Rewilding

Rewilding is getting quite a bit of traction these days and for good reason. But what is rewilding anyway? Well, it depends on who you ask. In general it’s about ecosystems and allowing nature to do what nature does in order to repair degraded land and promote biodiversity. Some people think humans have no place in a rewilded landscape. Others have a notion that true rewilding is about bringing mammoths back to roam the plains of North America. Still others believe humans are part of the landscape and have a role to play in its management.

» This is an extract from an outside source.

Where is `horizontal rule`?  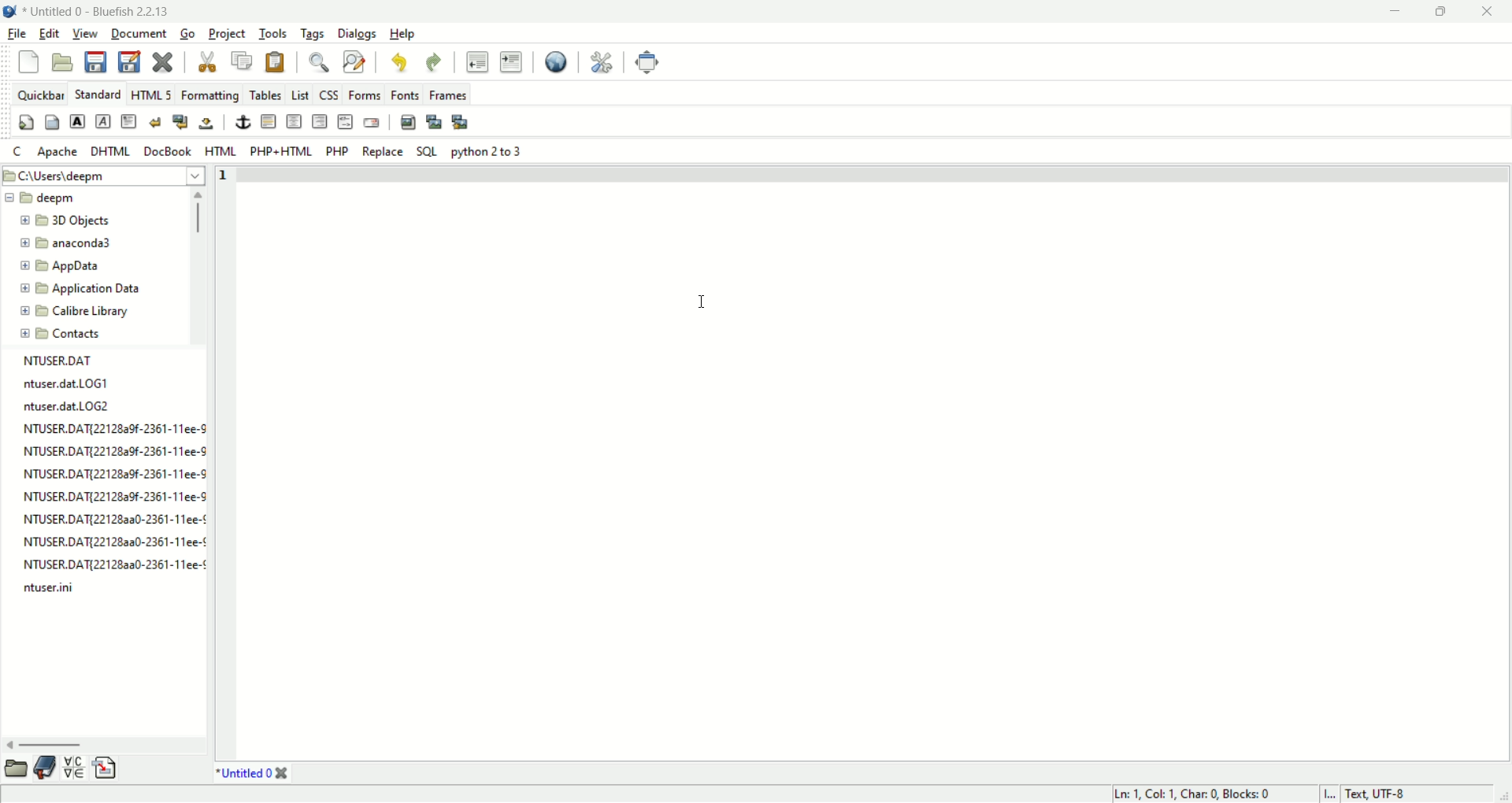 horizontal rule is located at coordinates (267, 123).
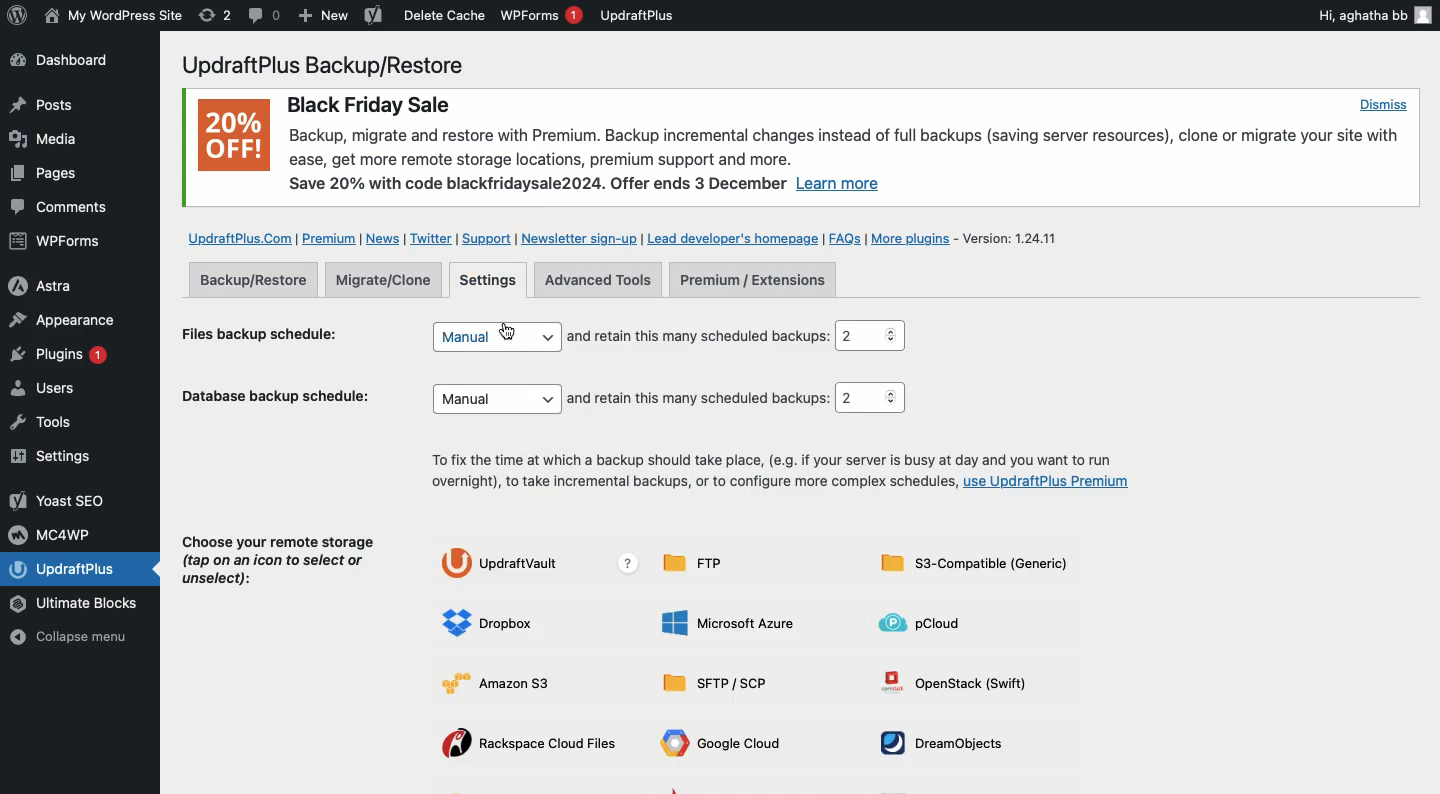 The image size is (1440, 794). Describe the element at coordinates (57, 284) in the screenshot. I see `Astra` at that location.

Personally, I am in the latter camp. Humans are part of nature and always have been before and after we became homo sapiens. We have a place in the landscape, and we have a role to play in its management. Our role is not to manage for extractive purposes—let’s grow a big forest so we can cut the trees down—or for niche needs—let’s increase habitat for pheasants so more hunters can kill more of them. Our role is to work within an ecosystem in order to increase biodiversity from soil microbes to birds to plants to herbivores to predators and everything in between. I believe in an indigenous approach that recognizes relationship and reciprocity between all beings.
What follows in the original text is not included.